▶ _What you have to do_:
The required output is all lines below that contain the word "email".

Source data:
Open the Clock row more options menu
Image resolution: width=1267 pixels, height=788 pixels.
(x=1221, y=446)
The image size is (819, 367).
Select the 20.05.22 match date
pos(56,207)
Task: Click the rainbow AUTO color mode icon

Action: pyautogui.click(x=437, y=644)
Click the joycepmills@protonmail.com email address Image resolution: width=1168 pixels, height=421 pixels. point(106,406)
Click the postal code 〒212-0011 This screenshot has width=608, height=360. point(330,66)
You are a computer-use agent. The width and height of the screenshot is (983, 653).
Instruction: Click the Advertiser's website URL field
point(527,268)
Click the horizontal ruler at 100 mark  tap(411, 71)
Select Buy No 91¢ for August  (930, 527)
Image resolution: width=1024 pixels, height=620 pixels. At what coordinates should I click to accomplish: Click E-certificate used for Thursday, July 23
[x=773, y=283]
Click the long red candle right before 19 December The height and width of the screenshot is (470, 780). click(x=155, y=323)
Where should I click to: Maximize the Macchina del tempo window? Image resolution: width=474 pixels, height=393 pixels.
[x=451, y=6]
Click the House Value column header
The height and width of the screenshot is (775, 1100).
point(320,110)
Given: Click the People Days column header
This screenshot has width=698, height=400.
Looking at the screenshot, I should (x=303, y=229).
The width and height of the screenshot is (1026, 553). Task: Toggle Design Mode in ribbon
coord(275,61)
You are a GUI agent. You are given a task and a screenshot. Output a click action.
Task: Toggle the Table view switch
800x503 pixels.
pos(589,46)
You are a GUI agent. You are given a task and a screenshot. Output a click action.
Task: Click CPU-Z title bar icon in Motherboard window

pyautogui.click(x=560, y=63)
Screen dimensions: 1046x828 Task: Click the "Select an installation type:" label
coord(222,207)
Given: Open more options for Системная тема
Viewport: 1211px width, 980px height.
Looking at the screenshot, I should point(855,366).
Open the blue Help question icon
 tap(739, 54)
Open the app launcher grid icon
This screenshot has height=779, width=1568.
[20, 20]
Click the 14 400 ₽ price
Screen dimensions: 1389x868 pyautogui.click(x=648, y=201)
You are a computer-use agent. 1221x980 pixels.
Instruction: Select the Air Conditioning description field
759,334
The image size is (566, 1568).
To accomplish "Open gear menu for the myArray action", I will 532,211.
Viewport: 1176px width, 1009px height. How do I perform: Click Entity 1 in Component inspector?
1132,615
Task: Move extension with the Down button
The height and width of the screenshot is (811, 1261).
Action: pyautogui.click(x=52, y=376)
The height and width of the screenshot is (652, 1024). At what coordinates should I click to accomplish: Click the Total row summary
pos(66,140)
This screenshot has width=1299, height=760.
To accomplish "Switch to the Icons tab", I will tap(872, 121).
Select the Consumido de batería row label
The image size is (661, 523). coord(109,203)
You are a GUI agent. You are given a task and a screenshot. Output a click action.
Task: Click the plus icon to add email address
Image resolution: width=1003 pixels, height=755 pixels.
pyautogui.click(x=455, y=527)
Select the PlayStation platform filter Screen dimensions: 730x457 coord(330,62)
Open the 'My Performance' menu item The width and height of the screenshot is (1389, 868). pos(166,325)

▶ _Task output_:
Click the joycepmills@protonmail.com email address Image resolution: width=1168 pixels, height=421 pixels. point(106,406)
Task: Click the plus icon to add email address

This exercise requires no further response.